**Task statement**
Write out every line exactly, from the start of the records below to the line with "Task: Toggle Abbrechen", and stop there. Don't write out the pictures.

═════ Data provided ═════

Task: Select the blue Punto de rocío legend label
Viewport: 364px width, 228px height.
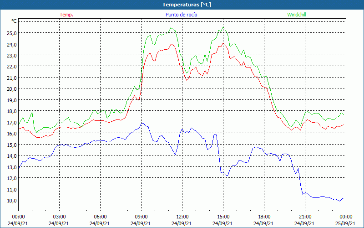Action: pyautogui.click(x=182, y=15)
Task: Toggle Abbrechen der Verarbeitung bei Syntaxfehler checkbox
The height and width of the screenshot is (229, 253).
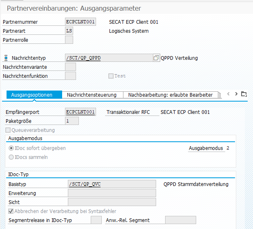Action: click(x=11, y=211)
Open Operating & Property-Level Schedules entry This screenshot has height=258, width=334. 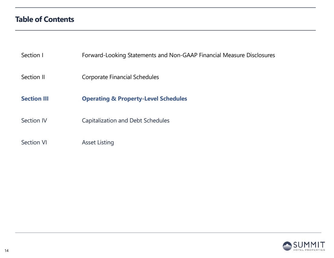(135, 99)

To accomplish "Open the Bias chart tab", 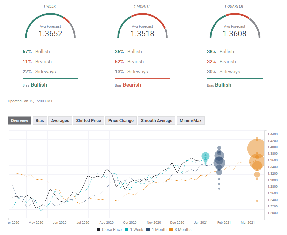I will click(x=40, y=121).
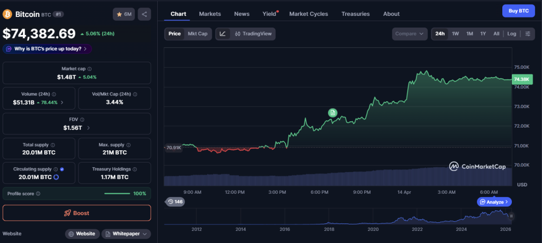This screenshot has height=243, width=542.
Task: Click the green news marker on chart
Action: pos(332,112)
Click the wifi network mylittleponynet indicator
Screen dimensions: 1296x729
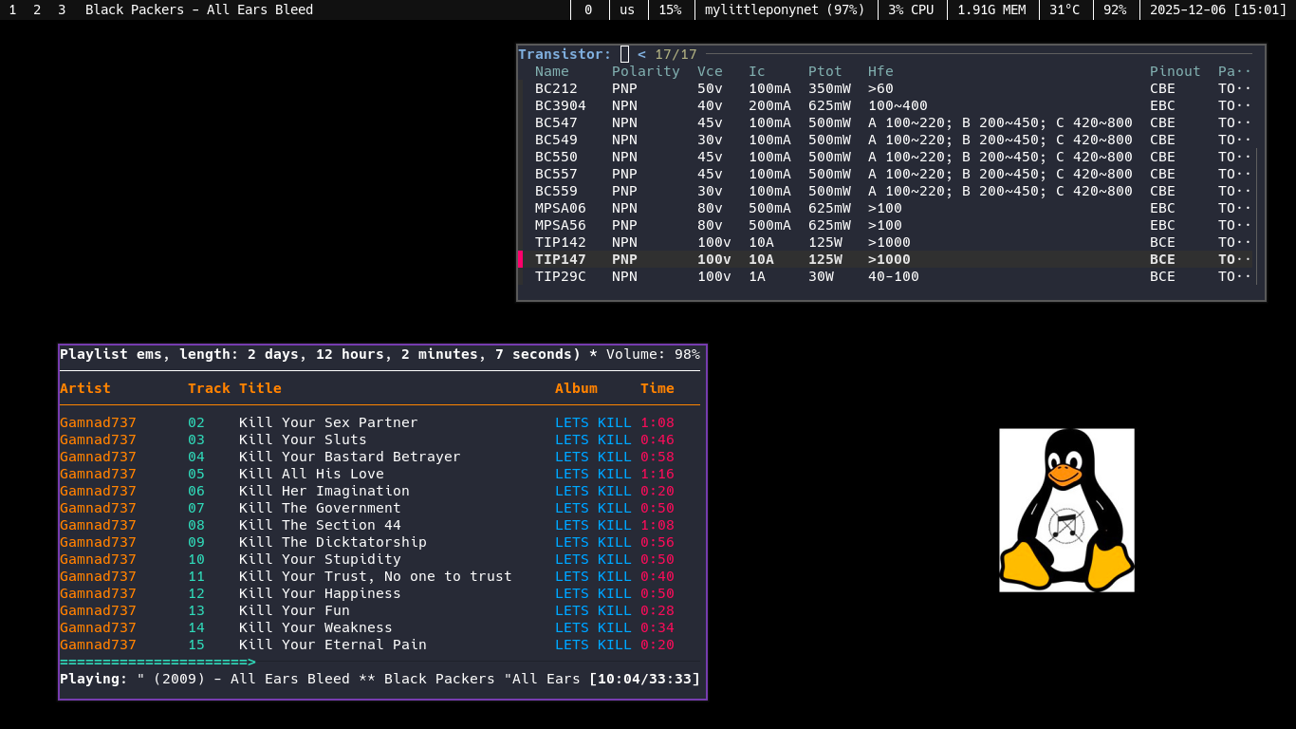pyautogui.click(x=785, y=9)
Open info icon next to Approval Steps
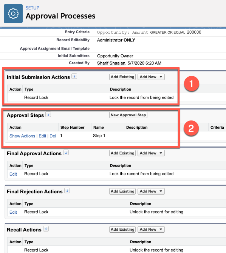The width and height of the screenshot is (226, 253). [48, 114]
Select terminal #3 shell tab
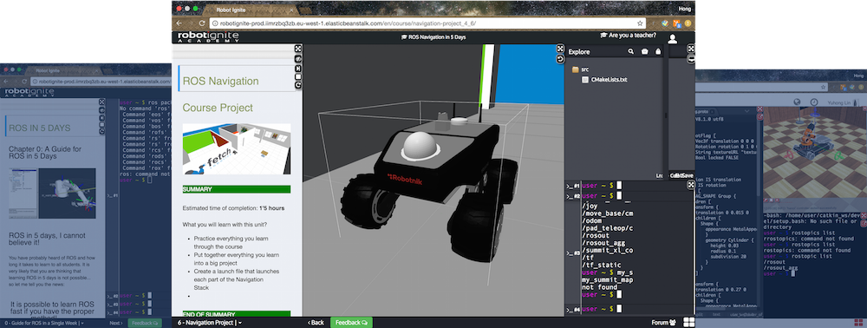 click(573, 253)
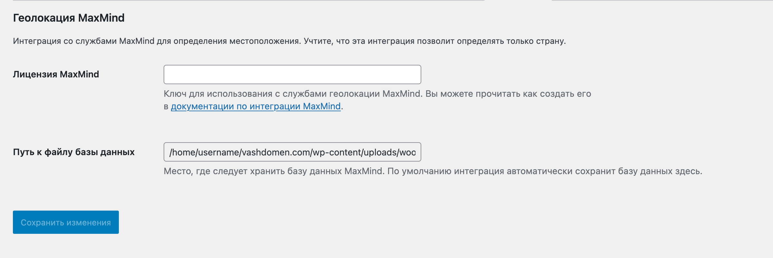This screenshot has width=773, height=258.
Task: Open the MaxMind integration documentation link
Action: point(255,106)
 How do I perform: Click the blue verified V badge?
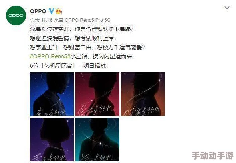[52, 11]
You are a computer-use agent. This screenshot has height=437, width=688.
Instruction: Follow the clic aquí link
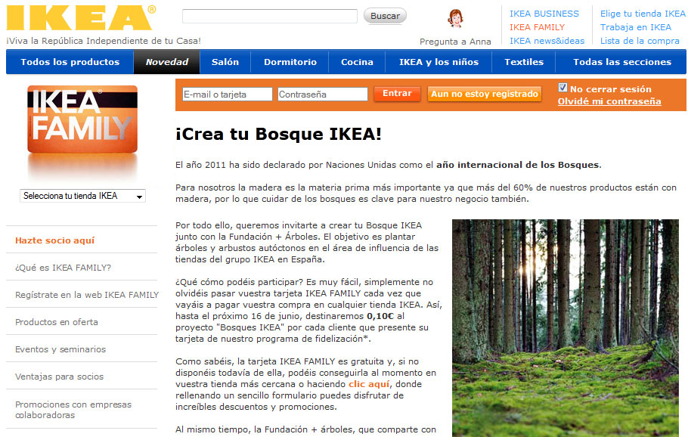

═════

**Task response**
Task: Select the blue Punto de rocío legend label
Viewport: 364px width, 228px height.
Action: pyautogui.click(x=182, y=15)
Task: Toggle Abbrechen der Verarbeitung bei Syntaxfehler checkbox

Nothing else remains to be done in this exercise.